Por que animais de zoológico estão sendo vacinados, e seu animal de estimação não será
Embora tenham sido relatados resultados positivos para covid-19 em cães e gatos em todo o mundo, os Centros de Controle e Prevenção de Doenças e a Associação Veterinária Mundial de Pequenos Animais (WSAVA, na sigla em inglês) não recomendam a vacinação em animais de estimação devido aos sintomas clínicos relativamente leves e falta de evidência de que tais animais possam transmitir o vírus aos humanos.
“Nossa opinião ainda é que não há necessidade dos tutores vacinarem seus animais de estimação contra o Sars-Cov-2 nesse momento”, a WSAVA afirmou em um relatório publicado no dia 29 de abril. (Michael Lappin, presidente do Comitê da Saúde da WSAVA, confirmou que a opinião da associação continua inalterada.)
Com a presença de visitantes dos zoológicos e cuidadores, as chances de um animal que vive em zoológico ser exposto ao vírus é maior, explica Kumar, funcionário da Zoetis. Quando comparados aos leões e tigres, “eu não diria que gatos domésticos são menos suscetíveis — mas eles estão muito menos expostos a pessoas diferentes”.
Qualquer solicitação de vacina para um cão ou gato teria que passar pelo mesmo processo de requisição de vacinas para animais que vivem em zoológicos, necessitando de aprovação individual do USDA e do veterinário estadual. “Imagina se recebêssemos 100 mil solicitações para cães e gatos. Não é uma maneira prática de fornecer as vacinas”, analisa Kumar.
As vacinas para cães e gatos dependeria da solicitação e autorização do governo para uso comercial, ele complementa.
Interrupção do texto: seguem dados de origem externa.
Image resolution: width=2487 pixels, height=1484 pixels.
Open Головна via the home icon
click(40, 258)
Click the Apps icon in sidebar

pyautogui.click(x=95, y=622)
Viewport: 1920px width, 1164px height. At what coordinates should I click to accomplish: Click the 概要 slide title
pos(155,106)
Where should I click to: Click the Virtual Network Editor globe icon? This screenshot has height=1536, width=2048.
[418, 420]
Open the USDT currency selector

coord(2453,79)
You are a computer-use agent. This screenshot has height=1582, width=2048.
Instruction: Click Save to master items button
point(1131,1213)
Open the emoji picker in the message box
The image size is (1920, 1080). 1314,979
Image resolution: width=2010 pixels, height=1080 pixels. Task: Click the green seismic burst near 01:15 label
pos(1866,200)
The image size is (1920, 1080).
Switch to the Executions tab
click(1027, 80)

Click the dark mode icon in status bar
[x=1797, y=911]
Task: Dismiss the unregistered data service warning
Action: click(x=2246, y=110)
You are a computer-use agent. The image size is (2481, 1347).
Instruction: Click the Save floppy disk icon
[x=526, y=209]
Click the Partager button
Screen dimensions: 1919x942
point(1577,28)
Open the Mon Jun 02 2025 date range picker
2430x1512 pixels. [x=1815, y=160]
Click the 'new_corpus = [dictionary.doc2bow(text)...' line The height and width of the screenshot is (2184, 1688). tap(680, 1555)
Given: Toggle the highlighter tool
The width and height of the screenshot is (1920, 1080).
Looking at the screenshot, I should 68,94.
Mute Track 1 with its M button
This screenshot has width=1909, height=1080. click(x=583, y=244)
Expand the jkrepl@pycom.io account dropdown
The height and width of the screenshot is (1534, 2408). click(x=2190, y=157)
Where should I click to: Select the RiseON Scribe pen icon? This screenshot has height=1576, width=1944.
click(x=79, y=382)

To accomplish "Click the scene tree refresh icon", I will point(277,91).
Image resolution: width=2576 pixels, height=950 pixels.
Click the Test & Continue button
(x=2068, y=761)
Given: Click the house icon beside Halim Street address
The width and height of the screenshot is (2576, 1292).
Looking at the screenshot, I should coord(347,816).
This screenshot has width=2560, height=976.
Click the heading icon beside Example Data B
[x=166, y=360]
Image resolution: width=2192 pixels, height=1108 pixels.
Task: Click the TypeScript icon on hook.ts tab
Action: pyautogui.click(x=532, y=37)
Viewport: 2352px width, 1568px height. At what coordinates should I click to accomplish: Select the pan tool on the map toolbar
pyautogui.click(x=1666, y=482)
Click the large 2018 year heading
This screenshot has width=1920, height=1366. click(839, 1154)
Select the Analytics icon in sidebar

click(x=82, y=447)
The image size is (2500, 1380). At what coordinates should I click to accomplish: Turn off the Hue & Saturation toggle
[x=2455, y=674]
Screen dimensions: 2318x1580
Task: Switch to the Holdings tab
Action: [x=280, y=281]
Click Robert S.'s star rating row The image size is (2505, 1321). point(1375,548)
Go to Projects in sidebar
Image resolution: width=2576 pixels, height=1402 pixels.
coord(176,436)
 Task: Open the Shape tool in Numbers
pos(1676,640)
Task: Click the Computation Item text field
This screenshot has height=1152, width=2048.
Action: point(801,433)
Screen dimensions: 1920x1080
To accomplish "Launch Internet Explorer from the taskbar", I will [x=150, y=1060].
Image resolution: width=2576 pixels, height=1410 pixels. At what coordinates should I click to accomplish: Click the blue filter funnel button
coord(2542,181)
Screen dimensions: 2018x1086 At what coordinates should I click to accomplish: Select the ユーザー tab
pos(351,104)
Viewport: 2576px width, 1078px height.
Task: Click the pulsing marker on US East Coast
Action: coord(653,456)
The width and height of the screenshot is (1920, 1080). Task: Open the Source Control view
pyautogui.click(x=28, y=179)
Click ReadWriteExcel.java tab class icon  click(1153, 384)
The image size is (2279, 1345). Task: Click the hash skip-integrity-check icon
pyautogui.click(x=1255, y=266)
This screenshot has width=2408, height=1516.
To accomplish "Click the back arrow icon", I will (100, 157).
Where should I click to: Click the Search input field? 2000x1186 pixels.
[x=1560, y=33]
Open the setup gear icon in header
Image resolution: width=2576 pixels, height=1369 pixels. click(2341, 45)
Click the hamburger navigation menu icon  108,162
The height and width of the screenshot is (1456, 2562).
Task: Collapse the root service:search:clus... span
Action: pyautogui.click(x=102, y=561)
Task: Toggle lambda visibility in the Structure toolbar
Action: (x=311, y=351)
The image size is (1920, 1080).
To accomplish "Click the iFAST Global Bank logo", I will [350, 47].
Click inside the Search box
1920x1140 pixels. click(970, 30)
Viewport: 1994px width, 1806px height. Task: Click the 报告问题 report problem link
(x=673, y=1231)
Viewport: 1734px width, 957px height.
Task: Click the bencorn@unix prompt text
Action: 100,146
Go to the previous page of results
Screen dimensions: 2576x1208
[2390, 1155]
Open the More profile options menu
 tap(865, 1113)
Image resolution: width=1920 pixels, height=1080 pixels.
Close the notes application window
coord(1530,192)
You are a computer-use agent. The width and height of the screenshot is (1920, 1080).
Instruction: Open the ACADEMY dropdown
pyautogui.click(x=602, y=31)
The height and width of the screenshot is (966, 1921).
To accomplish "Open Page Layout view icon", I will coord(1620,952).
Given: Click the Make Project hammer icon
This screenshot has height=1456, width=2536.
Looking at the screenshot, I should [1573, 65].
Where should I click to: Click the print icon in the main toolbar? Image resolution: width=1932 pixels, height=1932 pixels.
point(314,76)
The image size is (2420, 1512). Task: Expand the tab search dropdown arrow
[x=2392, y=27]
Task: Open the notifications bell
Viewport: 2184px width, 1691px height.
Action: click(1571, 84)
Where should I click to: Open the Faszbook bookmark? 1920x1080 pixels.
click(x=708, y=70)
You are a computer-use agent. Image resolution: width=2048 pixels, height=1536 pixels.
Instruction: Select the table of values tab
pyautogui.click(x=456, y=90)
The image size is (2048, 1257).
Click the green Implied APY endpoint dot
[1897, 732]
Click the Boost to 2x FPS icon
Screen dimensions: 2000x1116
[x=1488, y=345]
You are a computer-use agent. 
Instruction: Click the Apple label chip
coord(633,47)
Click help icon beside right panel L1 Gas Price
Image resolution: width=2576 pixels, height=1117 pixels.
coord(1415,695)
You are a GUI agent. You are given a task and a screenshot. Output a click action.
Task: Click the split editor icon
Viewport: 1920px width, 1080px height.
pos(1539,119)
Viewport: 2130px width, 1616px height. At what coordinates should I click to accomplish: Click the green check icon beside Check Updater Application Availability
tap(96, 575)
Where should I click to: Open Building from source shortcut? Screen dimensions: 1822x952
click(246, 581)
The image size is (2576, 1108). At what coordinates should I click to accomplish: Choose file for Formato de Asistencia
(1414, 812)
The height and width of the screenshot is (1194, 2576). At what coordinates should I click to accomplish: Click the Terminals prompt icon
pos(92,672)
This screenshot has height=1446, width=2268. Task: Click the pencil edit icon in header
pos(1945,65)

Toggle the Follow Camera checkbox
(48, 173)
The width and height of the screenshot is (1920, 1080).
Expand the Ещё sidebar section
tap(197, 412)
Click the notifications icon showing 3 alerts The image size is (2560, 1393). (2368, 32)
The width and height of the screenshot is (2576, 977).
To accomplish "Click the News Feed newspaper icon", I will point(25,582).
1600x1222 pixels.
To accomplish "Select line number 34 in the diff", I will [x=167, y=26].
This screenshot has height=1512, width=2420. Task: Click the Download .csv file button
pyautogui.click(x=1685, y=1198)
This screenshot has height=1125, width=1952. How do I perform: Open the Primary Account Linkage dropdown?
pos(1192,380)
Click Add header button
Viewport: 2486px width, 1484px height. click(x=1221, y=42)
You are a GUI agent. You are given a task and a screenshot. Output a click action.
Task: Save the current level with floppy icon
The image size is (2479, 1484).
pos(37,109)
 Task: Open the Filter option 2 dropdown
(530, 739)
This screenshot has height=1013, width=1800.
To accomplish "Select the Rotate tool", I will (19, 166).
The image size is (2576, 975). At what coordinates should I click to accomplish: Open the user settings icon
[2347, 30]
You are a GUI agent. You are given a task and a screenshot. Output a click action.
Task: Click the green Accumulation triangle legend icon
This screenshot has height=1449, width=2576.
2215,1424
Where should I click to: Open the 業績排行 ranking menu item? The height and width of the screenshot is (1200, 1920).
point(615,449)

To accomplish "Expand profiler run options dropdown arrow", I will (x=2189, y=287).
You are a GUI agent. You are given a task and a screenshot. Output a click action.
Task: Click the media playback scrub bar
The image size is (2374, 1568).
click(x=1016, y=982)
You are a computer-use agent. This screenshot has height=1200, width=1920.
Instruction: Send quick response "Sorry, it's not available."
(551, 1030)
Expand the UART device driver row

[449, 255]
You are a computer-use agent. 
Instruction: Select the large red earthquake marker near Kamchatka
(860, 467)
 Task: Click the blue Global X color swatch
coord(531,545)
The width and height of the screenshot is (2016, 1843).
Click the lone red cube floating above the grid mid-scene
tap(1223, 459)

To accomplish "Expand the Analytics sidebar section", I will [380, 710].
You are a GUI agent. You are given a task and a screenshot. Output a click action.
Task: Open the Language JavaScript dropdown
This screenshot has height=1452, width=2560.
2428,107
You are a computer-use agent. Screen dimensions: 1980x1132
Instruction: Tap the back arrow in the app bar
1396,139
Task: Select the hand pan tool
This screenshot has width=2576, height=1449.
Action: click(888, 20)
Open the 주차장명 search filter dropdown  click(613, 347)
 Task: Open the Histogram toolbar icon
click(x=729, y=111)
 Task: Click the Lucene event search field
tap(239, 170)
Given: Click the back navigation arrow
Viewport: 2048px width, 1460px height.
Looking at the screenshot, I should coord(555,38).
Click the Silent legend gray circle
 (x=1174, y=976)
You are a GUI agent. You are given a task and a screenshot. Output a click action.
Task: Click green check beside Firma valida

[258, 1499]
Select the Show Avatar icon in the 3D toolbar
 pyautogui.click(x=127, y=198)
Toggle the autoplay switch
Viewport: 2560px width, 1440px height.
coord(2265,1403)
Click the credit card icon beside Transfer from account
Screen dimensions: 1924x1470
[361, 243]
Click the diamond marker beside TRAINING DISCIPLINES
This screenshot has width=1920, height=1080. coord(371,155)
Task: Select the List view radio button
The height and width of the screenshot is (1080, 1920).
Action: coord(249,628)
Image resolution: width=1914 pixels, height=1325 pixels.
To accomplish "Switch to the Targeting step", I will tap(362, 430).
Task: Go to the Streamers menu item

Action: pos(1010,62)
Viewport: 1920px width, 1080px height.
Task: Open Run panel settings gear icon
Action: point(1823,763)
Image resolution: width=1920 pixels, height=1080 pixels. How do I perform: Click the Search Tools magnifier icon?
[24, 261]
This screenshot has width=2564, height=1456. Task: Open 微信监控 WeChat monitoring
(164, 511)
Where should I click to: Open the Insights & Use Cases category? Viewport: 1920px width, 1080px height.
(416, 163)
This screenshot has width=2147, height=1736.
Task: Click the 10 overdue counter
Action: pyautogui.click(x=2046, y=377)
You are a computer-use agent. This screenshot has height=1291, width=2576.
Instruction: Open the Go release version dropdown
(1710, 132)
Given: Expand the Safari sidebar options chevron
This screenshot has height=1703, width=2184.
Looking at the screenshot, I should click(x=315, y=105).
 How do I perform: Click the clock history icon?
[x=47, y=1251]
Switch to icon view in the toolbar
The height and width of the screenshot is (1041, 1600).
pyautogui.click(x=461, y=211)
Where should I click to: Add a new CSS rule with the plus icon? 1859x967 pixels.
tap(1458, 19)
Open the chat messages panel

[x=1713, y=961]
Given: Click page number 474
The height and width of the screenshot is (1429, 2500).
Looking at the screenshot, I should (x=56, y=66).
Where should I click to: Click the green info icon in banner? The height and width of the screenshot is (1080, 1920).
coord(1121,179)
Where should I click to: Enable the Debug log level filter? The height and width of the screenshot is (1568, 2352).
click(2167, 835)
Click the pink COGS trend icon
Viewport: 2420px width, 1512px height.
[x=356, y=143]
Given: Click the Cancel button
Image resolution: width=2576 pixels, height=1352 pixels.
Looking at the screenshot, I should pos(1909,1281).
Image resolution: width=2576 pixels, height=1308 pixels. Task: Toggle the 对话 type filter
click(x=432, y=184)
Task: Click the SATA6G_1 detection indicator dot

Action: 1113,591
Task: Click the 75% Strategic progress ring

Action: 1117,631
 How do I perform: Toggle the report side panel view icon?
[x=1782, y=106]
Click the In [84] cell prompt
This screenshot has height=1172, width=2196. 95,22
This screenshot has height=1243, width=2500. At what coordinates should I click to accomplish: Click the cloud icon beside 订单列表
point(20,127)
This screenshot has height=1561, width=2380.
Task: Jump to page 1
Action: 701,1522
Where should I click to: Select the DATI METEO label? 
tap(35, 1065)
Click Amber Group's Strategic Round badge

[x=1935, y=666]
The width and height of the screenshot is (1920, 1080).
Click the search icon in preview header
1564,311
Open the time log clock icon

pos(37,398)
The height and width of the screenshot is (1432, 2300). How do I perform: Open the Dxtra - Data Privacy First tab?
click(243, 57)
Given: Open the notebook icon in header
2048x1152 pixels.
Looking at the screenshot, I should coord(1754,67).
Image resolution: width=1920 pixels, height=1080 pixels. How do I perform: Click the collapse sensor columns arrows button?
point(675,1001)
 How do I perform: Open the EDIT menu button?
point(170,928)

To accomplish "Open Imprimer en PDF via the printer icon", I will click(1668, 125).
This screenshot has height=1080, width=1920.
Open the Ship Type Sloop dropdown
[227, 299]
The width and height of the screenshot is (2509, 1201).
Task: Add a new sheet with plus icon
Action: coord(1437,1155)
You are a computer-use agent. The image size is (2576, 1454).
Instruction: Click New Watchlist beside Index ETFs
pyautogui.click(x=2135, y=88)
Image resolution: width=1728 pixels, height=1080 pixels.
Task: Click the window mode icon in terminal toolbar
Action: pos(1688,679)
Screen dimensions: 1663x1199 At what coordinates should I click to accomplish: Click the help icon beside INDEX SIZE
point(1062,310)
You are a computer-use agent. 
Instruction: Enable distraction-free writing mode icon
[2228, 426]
Atualmente, o USDA está aceitando solicitações de vacinas contra a covid-19 apenas para visons e, enquanto essa situação não mudar, a vacina da Zoetis será disponibilizada para outras espécies somente em caráter experimental, e com avaliação caso a caso.
“A melhor maneira de prevenir a covid-19 em cães e gatos é evitar que as pessoas que convivem com eles sejam infectadas”, afirma Lappin. Ou seja, “tome a vacina”, é o que Kumar diz para os donos de animais.